Filip Olsson

Personal information
- Full name: Filip Ronny Sigvard Olsson
- Date of birth: 24 April 1999 (age 27)
- Height: 1.88 m (6 ft 2 in)
- Position: Midfielder

Team information
- Current team: Östers IF
- Number: 11

Youth career
- Kävlinge GIF
- –2016: Landskrona BoIS

Senior career*
- Years: Team / Apps / (Gls)
- 2017–2018: Eslövs BK / 37 / (3)
- 2019–2021: Landskrona BoIS / 80 / (17)
- 2022–2025: IK Sirius / 34 / (1)
- 2025: → Sandviken (loan) / 28 / (3)
- 2026–: Östers IF / 15 / (1)

= Filip Olsson (footballer) =

Swedish footballer

Filip Olsson (born 24 April 1999) is a Swedish footballer who plays as a midfielder for Östers IF in Superettan.

==Career==
Olsson started his youth career in Kävlinge GIF. He joined Landskrona BoIS youth setup, but was not initially offered a senior contract. Having played two seasons for Eslöv in Division 3, the fifth tier of Swedish football, he got his first senior contract with Landskrona in 2019 when the team languished in Division 1. The team won promotion and Olsson made his Superettan debut in 2021. Olsson scored a goal in the second leg of the promotion playoff against Dalkurd. After the season he was named Player of the Year in Landskrona BoIS.
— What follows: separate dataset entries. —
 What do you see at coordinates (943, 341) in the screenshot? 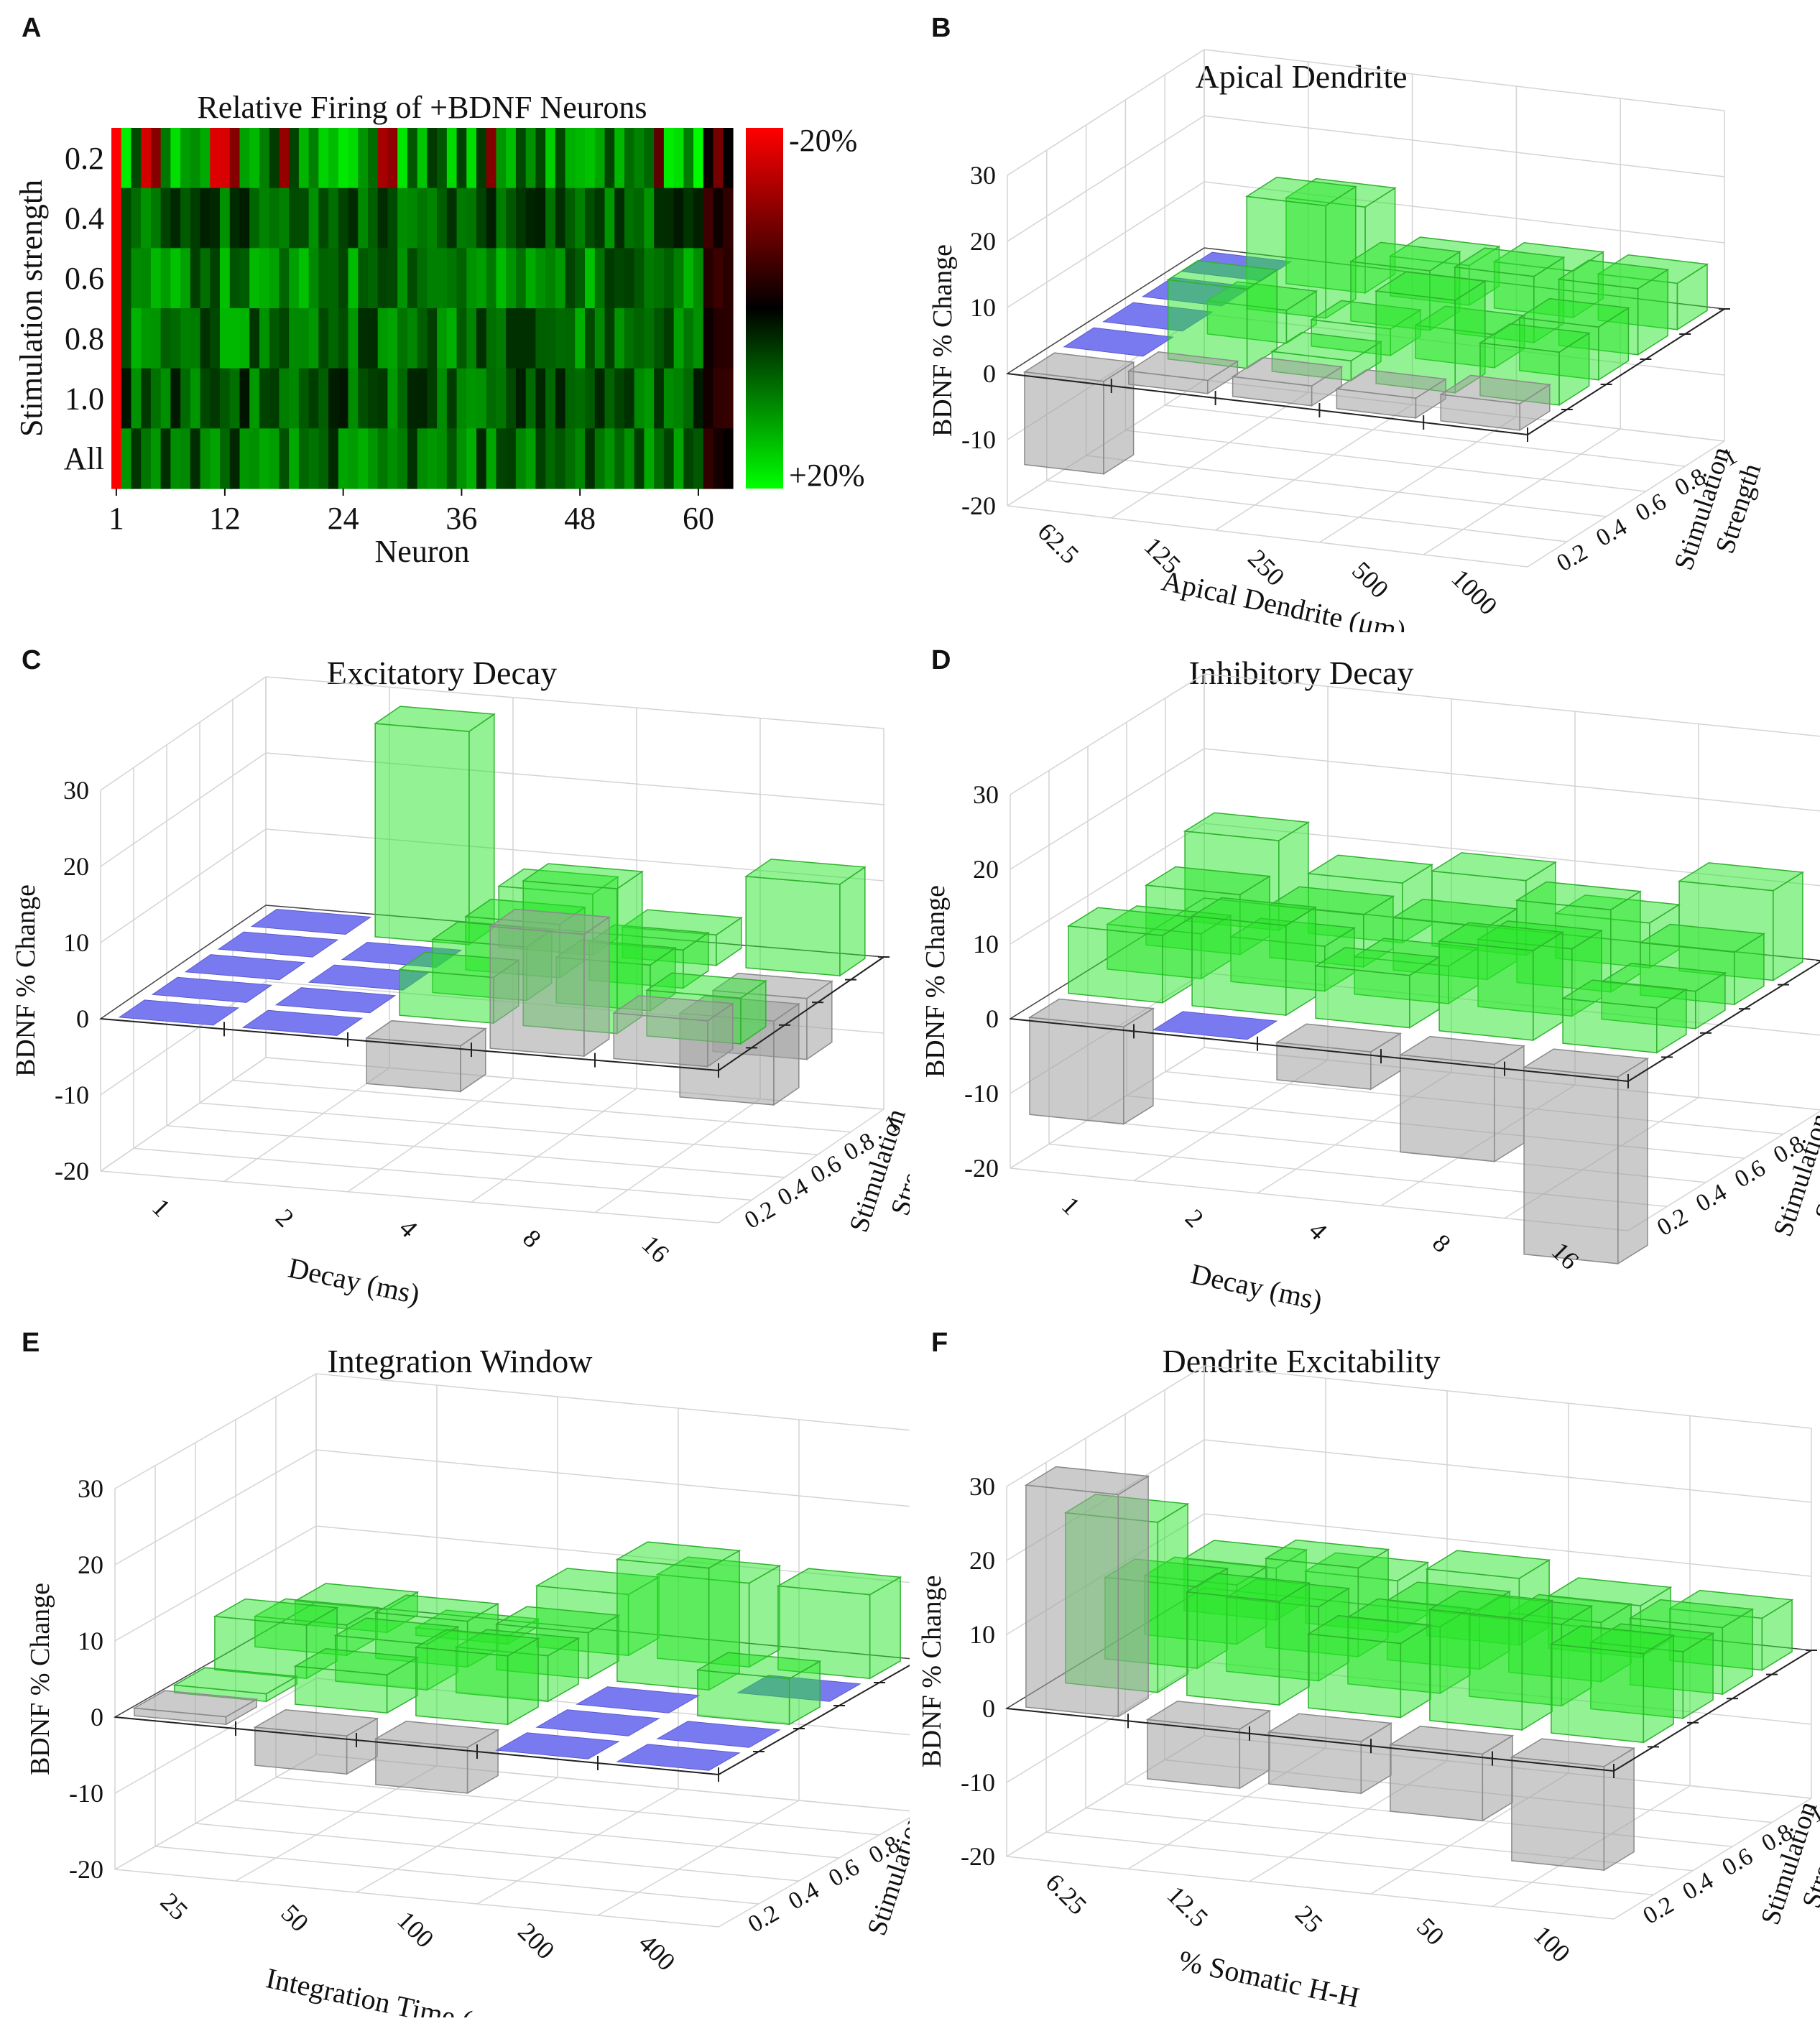
I see `y-axis-label: BDNF % Change` at bounding box center [943, 341].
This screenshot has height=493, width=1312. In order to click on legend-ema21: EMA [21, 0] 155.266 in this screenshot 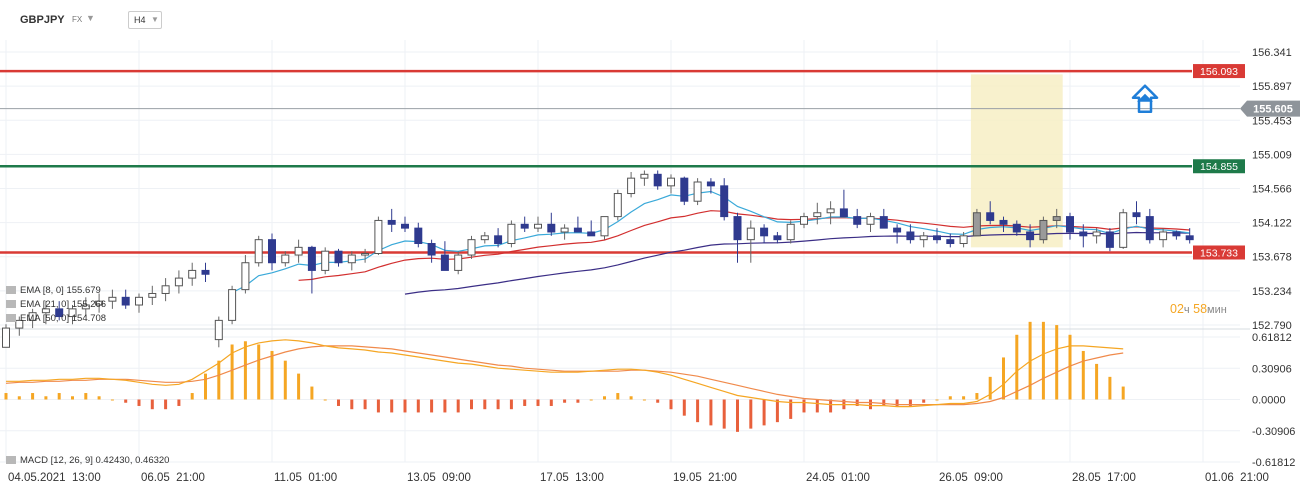, I will do `click(56, 304)`.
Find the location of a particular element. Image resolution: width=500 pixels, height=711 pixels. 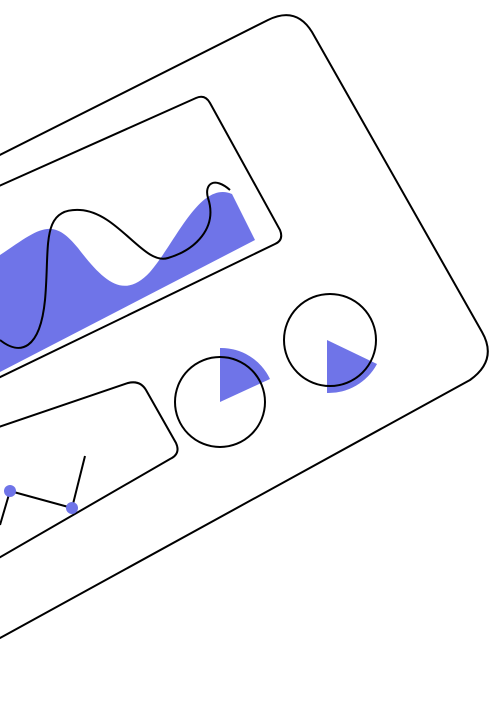

pie-gauge-left-ring is located at coordinates (220, 402).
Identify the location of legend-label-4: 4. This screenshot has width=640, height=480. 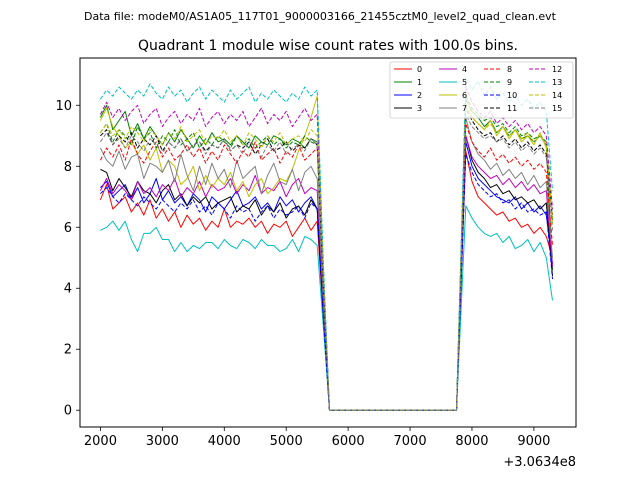
(464, 70).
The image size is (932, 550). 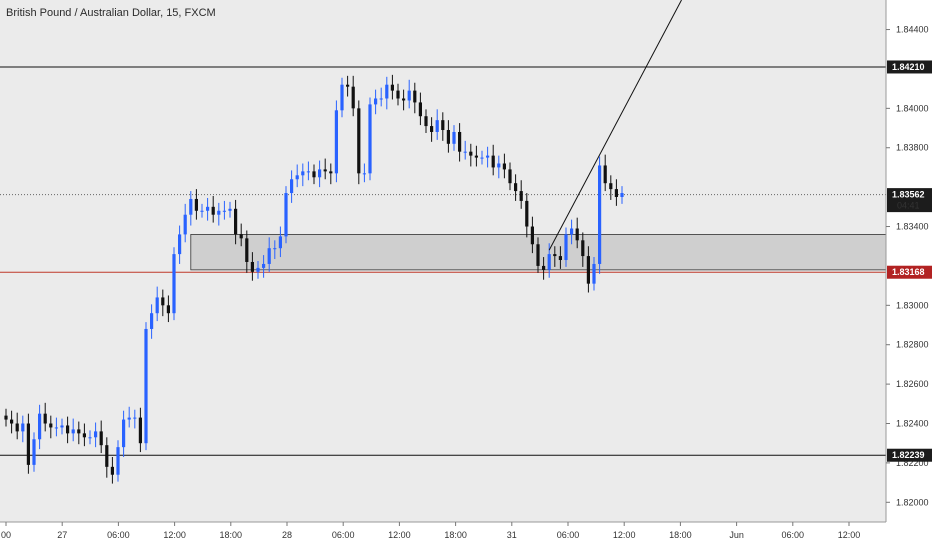 What do you see at coordinates (908, 195) in the screenshot?
I see `price-tag-label: 1.83562` at bounding box center [908, 195].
Olsson made the move to the highest tier with IK Sirius ahead of the 2022 season. Poised to make his debut in the cup against IF Sylvia, Olsson even scored a goal. With the 2022 season well underway, Olsson sustained a serious knee injury in September and had to undergo surgery.

Having barely started any matches during his first three years at Sirius, Olsson signed a loan deal with Sandvikens IF spanning the 2025 season.